(Québec) Jennifer Maccarone est « inquiète » et se sent « bousculée » dans l’étude du projet de loi 11, qui revoit les critères d’accessibilité à l’aide médicale à mourir. Elle martèle que le gouvernement doit tenir un forum d’experts avant de statuer s’il permet aux personnes ayant un handicap neuromoteur, ou plutôt à tous ceux qui ont un handicap, de demander ce soin ultime, s’ils répondent aux autres critères prévus par la loi.

Dans un point de presse hautement émotif, jeudi, la députée libérale de Westmount–Saint-Louis a rappelé que des groupes (incluant l’Office des personnes handicapées et le Barreau du Québec) ont affirmé que de ne permettre qu’aux personnes ayant un handicap « neuromoteur » grave et incurable d’accéder à l’élargissement de l’accès à l’aide médicale à mourir était discriminatoire. Ce critère, prévu dans le projet de loi 11 de la ministre déléguée à la Santé et aux Aînés, Sonia Bélanger, est d’ailleurs en contradiction avec le Code criminel canadien, qui prévoit l’accès à ce soin pour toutes les formes de handicaps.

« Je suis inquiète. Je veux faire mon travail comme parlementaire comme il faut. [Je me sens] bousculée, très émotionnelle. C’est très, très, très sensible », a dit d’emblée Mme Maccarone, dont les deux enfants sont autistes.

Mme Maccarone s’inquiète que des personnes ayant un handicap qui n’est pas neuromoteur et qui sont aptes à consentir à des soins n’aient pas les mêmes droits que tous les autres citoyens du Québec, s’ils respectent les critères établis pour avoir accès à l’aide médicale à mourir.

« J’ai vraiment peur au moment où moi, je ne serai plus là pour mes enfants, puis ils feront face à une telle décision, puis il n’y aura pas un accompagnement comme il faut. Puis j’ai l’horreur de penser de voir mes enfants qui sont en train de souffrir, puis [qu’ils n’auront] pas accès à tous les mêmes droits puis à tous les mêmes soins que les autres citoyens », a-t-elle dit.

« Nous avons une responsabilité envers tous les citoyens et citoyennes du Québec de prendre le pouls de la population, d’entendre les experts. Ce n’est pas une question de vouloir retarder l’adoption de cette loi ou le travail de ce projet de loi. Ça va être important de continuer le débat, de continuer à entendre les groupes, les citoyens en commission parlementaire, mais il faut avoir plus d’information, il faut entendre des experts », a renchéri Mme Maccarone.

Bélanger ne ferme pas la porte

PHOTO EDOUARD PLANTE-FRÉCHETTE, ARCHIVES LA PRESSE

Sonia Bélanger

Dans une brève mêlée de presse jeudi à Québec, la ministre Sonia Bélanger s’est dite « surprise » de la sortie de la députée libérale, avec qui elle siège ces jours-ci aux audiences publiques du projet de loi 11.

« Dans les différents groupes qu’on a rencontrés, certains nous ont proposé de pouvoir prendre un peu de temps pour discuter davantage. Alors moi, je dis ce matin : continuons nos travaux. On est en pleines consultations particulières. On a plus de 36 groupes qui viennent nous rencontrer », a-t-elle dit.
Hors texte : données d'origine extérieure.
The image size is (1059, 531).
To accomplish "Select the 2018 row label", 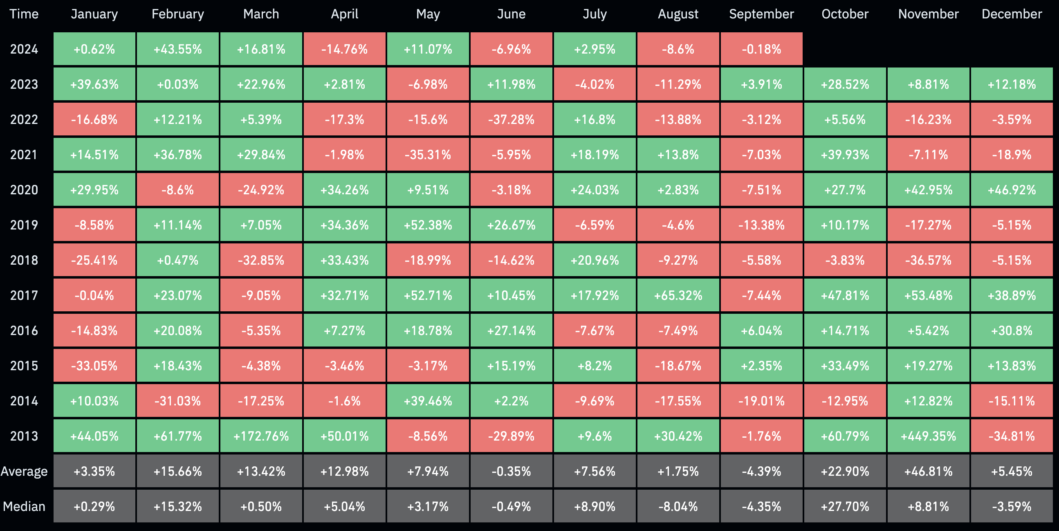I will pyautogui.click(x=24, y=260).
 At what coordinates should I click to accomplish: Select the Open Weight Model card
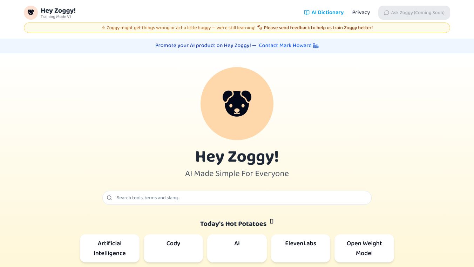tap(364, 248)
Mme Bélanger a ensuite assuré qu’elle n’avait pas d’échéancier pour adopter le projet de loi et qu’elle souhaitait poursuivre le travail transpartisan qui guide les lois adoptées au Québec sur ce sujet bien précis.
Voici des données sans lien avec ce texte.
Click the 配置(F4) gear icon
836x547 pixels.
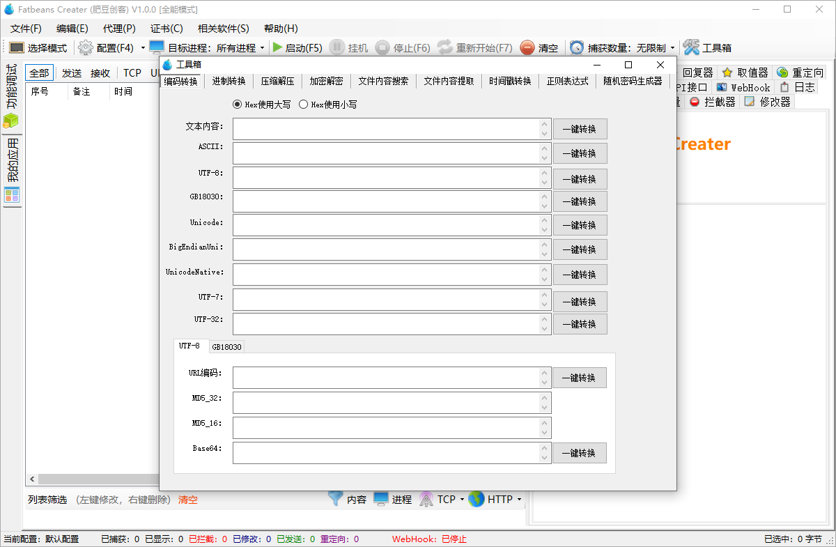[84, 47]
Concernant le forum d’experts demandé par le Parti libéral et par d’autres groupes, la ministre caquiste a affirmé qu’elle « ne ferme pas la porte », mais qu’il est encore trop tôt pour statuer.
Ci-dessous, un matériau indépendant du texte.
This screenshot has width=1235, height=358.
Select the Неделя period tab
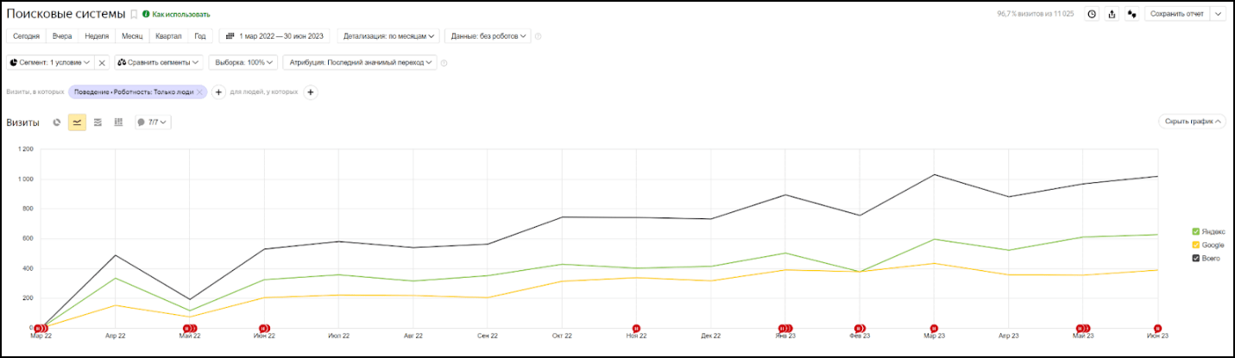pyautogui.click(x=97, y=36)
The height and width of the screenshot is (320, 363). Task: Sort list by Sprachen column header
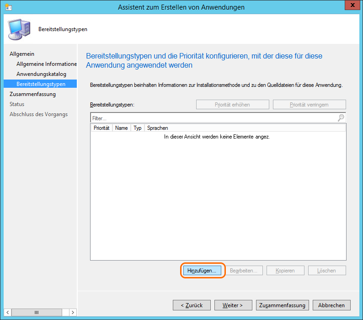pos(158,128)
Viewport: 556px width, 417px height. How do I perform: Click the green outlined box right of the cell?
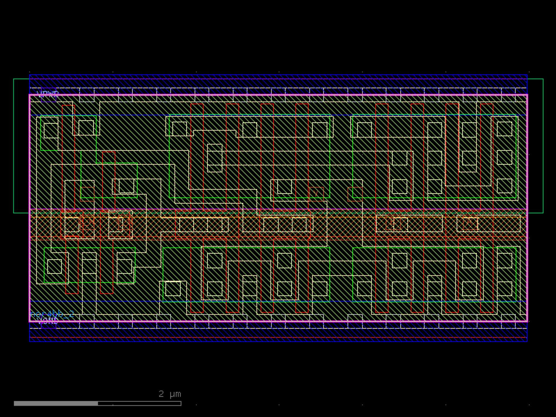tap(535, 146)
LE PROJET DE LOI 11 EN BREF

  • Le gouvernement propose d’élargir l’aide médicale à mourir aux personnes souffrant de maladies graves et incurables, comme l’alzheimer, et aux personnes qui ont un handicap neuromoteur grave et incurable. Il propose aussi de permettre aux citoyens de faire une demande anticipée d’aide médicale à mourir.
  • Le projet de loi ne dresse pas une liste des troubles ou maladies qui seraient désormais admissibles. Il écarte également les troubles mentaux de l’élargissement prévu pour accéder à ce soin.
  • Québec propose également d’imposer aux maisons de soins palliatifs d’offrir l’aide médicale à mourir. Selon l’Alliance des maisons de soins palliatifs du Québec, 25 des 35 maisons de soins palliatifs du Québec l’offrent déjà.
  • Le projet de loi 11 fait aussi tomber le critère de fin de vie imminente des conditions qu’une personne doit satisfaire pour obtenir l’aide médicale à mourir. Il permet aussi aux infirmières praticiennes spécialisées de l’administrer.